In a lengthy statement posted on social media, Mayweather said he had been "blindsided" by organisers of the proposed bout against Tenshin Nasukawa, set for New Year's Eve in Saitama.
"I want it to be clear that I, Floyd Mayweather, never agreed to an official bout with Tenshin Nasukawa," Mayweather wrote on Instagram.
The 41-year-old retired welterweight champion said he had travelled to Japan last week to participate in a private bout against Nasukawa for a "small group of wealthy spectators for a very large fee."
"This exhibition was previously arranged as a 'Special Bout' purely for entertainment purposes with no intentions of being represented as an official fight nor televised worldwide," Mayweather wrote.
Soon after arriving at a press conference in Tokyo on Monday, Mayweather said he and his team "were completely derailed by the new direction this event was going."
"We should have put a stop to it immediately," Mayweather wrote.
"I want to sincerely apologise to my fans for the very misleading information that was announced during this press conference.
"I can assure you that I too was completely blindsided by the arrangements that were being made without my consent or approval."
In Tokyo on Monday, Mayweather had vowed to give "blood, sweat and tears" in the fight against Nasukawa.
"It's always been a goal of mine to go outside out of the US and display my talent. The world has never seen Mayweather compete live in (Japan)," Mayweather told reporters at the press conference, framing the fight as an expansion of his businesses to the Far East.
Mayweather has not fought since his money-spinning boxing showdown with mixed martial arts star Conor McGregor in Las Vegas in 2017. Mayweather returned to retirement following that bout with a perfect 50-0 unbeaten record.
However the American has repeatedly hinted at coming out of retirement since that fight, most recently teasing a possible rematch against Filipino icon Manny Pacquiao.
Nasukawa, 20, meanwhile, had told reporters on Monday it had been an "easy decision" to agree to fight Mayweather.
"It was a surprise offer but I accepted without hesitation," said Nasukawa.

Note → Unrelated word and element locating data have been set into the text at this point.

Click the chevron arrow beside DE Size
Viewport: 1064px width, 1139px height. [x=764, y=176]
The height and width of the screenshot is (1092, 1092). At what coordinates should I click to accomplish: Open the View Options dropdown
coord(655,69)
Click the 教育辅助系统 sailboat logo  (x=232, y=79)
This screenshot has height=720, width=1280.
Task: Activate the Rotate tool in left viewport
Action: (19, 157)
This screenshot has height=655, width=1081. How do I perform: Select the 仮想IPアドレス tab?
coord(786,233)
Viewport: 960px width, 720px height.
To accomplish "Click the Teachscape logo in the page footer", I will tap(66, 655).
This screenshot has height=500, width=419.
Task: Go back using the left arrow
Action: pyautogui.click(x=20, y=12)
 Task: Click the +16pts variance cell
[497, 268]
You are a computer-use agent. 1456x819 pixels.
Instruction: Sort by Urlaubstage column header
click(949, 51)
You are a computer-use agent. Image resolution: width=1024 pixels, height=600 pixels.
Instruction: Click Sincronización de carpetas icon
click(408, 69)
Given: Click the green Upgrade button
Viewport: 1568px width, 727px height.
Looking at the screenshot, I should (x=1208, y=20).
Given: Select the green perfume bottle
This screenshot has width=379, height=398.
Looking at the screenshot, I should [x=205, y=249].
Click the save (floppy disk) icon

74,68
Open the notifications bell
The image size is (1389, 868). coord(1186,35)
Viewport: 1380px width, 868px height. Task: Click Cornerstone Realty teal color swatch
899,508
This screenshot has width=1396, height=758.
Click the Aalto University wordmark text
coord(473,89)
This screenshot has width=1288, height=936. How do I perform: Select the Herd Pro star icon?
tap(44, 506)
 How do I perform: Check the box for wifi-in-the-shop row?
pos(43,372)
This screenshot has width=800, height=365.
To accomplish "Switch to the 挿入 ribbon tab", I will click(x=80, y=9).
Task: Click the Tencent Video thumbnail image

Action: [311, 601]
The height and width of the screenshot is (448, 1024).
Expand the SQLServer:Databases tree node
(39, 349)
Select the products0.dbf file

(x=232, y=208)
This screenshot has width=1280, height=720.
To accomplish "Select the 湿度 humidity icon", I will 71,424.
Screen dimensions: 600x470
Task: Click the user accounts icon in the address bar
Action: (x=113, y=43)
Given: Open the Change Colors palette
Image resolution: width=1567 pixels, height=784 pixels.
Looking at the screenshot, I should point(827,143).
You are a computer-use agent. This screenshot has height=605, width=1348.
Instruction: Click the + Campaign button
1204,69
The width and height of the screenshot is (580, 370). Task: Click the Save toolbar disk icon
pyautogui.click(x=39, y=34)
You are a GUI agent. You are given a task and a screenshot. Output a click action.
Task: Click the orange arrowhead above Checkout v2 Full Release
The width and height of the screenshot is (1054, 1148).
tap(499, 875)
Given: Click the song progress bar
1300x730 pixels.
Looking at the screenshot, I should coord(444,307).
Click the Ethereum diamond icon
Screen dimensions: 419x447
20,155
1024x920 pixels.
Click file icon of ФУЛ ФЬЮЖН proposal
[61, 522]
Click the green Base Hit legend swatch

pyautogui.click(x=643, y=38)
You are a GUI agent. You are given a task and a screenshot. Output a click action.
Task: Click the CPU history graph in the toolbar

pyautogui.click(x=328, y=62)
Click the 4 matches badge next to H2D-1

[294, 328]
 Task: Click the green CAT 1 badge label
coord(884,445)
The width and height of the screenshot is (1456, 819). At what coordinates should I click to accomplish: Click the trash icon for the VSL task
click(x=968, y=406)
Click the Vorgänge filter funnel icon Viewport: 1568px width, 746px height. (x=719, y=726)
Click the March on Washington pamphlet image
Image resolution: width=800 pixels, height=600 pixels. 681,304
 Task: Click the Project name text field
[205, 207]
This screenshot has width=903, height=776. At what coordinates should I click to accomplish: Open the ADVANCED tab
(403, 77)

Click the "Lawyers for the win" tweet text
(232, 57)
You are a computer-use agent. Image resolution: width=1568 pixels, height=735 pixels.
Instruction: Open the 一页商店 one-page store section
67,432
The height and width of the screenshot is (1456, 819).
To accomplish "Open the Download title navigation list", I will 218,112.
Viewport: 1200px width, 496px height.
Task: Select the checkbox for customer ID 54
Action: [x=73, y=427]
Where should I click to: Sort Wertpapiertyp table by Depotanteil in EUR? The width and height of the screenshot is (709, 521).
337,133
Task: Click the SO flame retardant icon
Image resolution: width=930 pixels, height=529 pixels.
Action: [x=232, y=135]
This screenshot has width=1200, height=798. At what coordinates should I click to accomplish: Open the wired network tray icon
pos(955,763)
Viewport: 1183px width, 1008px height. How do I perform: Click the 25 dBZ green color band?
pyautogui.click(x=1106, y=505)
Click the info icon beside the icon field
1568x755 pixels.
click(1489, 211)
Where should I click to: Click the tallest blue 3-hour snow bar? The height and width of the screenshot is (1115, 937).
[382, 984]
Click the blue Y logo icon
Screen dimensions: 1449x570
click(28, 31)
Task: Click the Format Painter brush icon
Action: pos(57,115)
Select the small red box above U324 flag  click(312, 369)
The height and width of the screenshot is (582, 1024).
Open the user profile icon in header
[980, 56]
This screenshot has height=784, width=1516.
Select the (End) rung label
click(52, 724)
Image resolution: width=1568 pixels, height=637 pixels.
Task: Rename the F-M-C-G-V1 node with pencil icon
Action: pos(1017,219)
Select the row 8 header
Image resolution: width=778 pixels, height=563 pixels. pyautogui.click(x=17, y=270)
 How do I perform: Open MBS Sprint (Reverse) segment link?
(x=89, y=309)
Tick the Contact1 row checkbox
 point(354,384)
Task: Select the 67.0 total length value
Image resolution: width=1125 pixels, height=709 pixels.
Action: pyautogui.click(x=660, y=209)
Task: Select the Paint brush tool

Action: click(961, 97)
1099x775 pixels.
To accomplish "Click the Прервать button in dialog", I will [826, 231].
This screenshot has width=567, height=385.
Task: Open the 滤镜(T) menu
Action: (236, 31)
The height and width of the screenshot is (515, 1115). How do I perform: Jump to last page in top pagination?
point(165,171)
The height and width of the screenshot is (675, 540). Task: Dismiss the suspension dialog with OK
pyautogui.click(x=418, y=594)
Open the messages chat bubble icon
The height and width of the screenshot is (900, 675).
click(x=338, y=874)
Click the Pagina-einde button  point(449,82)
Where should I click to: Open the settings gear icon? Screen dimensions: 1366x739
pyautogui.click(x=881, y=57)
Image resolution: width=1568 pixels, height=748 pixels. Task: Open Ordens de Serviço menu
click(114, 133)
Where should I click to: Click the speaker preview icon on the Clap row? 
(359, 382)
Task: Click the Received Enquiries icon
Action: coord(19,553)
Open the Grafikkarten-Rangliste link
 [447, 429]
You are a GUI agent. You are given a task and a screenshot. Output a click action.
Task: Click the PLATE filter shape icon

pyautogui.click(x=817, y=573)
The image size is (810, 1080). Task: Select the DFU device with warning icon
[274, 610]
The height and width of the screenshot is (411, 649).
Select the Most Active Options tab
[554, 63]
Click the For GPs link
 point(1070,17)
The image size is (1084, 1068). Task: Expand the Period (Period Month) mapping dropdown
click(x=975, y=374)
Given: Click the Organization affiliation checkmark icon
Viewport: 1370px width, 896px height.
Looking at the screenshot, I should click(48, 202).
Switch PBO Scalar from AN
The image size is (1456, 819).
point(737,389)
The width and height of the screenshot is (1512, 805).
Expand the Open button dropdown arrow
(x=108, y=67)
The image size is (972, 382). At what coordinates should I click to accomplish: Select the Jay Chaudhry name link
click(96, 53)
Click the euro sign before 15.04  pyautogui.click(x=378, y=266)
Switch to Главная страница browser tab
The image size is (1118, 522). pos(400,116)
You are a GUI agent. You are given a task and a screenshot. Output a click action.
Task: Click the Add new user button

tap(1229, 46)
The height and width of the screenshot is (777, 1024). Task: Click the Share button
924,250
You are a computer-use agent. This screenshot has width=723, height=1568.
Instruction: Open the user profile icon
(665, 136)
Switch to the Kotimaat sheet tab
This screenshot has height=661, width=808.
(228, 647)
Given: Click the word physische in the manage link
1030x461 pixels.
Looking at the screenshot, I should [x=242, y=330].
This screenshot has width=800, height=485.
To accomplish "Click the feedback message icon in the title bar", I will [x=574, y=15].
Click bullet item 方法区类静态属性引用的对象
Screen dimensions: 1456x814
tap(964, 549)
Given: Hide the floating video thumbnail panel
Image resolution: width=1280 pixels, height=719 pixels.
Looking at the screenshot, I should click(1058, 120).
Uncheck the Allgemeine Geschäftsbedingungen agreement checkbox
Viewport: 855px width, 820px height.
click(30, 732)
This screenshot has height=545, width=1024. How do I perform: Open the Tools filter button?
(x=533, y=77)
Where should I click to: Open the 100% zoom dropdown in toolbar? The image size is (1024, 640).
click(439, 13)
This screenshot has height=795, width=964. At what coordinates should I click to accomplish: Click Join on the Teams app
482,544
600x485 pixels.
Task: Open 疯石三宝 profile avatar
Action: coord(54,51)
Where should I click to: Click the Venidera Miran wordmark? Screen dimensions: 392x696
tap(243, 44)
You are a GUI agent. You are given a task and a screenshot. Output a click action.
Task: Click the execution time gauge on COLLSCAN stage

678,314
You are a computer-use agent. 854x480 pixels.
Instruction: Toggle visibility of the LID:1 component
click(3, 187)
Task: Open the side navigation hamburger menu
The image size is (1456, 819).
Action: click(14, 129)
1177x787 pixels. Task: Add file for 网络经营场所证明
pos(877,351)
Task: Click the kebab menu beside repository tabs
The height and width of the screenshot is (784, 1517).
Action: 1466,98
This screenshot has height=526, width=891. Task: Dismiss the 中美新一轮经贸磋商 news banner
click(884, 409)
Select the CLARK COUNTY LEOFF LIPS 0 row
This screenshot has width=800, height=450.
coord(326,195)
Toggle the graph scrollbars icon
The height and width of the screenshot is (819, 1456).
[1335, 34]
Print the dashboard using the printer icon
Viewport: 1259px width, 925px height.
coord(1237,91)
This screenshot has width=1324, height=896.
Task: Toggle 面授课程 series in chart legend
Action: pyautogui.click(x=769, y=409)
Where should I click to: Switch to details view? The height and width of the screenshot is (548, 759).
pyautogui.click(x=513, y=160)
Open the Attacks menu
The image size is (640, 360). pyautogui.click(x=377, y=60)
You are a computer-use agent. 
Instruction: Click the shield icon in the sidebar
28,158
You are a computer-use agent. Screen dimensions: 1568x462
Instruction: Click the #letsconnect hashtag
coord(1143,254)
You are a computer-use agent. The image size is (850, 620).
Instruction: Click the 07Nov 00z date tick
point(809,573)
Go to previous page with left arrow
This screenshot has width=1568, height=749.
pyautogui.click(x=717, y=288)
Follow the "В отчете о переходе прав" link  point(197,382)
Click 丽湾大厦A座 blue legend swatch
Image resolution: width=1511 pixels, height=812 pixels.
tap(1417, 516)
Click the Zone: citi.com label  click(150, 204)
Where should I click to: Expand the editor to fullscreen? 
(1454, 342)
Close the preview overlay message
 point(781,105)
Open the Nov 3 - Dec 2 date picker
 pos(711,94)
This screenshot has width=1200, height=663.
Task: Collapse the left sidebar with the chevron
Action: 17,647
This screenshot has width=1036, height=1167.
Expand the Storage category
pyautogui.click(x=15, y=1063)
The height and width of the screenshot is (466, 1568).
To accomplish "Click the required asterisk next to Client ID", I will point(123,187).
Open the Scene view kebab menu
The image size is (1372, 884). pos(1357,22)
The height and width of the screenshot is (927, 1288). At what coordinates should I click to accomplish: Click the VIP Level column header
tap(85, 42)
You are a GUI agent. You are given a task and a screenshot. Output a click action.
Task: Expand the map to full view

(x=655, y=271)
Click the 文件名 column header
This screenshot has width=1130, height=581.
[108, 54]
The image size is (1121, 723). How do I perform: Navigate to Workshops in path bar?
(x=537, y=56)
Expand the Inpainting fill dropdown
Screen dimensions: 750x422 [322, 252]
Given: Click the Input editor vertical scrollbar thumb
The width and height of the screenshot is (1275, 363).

"I don't care what the rules are. I want to be the man who changes history. I'll do that with these fists, with one punch - just watch."
Mayweather said he had been reluctant to speak out at Monday's press conference because he did not want "to create a huge disturbance by combating what was being said."
"I am a retired boxer that earns an unprecedented amount of money, globally, for appearances, speaking engagements and occasional small exhibitions," he said.
US-based pundits however poured scorn on Mayweather's stated reasons for the U-turn.
Yahoo Sports combat sports columnist Kevin Iole greeted Mayweather's volte-face with scepticism.
"Mayweather is hardly a shrinking violet and he has never - ever - failed to speak up on his own behalf since he became a professional boxer," Iole wrote. "One would have to be a fool to believe this."